Not very long after the Toronto fest wrapped, February was renamed The Blackcoat’s Daughter. (That’s the title under which you’ll now find my review on the increasingly popular website.) And then… well, not much. Until now.

A24, arguably the most venturesome distributor in the movie business right now, has announced a March 31 theatrical release date for February… er, I mean The Blackcoat’s Daughter. And if you can’t wait that long: It will be available exclusively on DirecTV starting February 16 before opening at theaters and drive-ins everywhere. 

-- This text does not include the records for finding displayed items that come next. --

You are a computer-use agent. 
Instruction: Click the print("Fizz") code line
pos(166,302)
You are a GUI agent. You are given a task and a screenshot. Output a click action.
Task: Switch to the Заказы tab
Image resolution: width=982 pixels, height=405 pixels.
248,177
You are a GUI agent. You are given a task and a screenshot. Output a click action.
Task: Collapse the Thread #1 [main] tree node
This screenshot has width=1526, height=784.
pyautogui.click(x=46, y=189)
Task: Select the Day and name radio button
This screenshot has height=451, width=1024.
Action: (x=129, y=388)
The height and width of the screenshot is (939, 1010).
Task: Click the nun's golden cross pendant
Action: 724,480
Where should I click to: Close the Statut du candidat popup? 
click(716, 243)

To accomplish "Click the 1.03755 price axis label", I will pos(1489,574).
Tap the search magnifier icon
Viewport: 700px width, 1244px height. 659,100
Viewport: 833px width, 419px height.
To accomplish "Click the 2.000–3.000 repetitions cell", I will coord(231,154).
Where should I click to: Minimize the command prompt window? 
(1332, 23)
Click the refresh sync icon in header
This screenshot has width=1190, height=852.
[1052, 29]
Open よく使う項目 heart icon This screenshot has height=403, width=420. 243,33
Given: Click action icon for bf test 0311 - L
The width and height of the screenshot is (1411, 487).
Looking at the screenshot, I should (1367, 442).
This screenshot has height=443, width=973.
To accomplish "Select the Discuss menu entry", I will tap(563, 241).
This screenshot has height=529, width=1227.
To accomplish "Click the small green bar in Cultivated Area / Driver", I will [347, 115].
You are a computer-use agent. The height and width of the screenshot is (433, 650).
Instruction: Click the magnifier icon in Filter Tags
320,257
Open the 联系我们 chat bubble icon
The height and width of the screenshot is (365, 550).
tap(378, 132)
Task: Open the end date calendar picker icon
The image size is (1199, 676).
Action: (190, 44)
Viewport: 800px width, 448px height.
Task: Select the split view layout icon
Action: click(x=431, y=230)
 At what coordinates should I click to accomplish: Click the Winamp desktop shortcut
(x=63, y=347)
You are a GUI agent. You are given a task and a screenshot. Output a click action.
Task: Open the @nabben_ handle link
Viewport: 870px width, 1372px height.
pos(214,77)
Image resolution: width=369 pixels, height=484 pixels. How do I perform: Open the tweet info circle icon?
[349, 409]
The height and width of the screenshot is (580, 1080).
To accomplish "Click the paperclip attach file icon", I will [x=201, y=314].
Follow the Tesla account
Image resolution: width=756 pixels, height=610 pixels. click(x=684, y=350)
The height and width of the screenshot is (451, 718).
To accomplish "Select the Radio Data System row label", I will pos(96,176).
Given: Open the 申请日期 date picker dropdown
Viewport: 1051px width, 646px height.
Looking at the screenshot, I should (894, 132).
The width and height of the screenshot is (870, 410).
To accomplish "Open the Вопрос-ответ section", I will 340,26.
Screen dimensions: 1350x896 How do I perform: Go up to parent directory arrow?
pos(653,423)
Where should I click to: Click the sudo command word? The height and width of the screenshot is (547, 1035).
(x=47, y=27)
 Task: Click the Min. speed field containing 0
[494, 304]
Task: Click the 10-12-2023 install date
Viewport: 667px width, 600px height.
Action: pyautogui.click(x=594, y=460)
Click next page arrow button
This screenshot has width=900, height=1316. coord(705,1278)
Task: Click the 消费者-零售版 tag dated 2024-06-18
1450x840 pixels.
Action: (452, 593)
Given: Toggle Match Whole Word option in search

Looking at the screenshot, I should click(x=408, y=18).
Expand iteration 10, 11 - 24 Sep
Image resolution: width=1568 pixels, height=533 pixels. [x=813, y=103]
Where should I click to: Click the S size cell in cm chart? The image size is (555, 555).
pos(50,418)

So what’s it all about? That’s difficult to say. In my revised Variety review, I explain:

“The challenge facing those eager to talk or write about The Blackcoat’s Daughter is simple yet daunting: You can’t provide too many details without spilling an inordinate number of beans. Indeed, it’s hard to praise the three lead performances [by Emma Roberts, Kiernan Shipka and Lucy Boynton] — which, not incidentally, are very good indeed — without spoiling the pleasure of appreciating how each actress approaches her role.”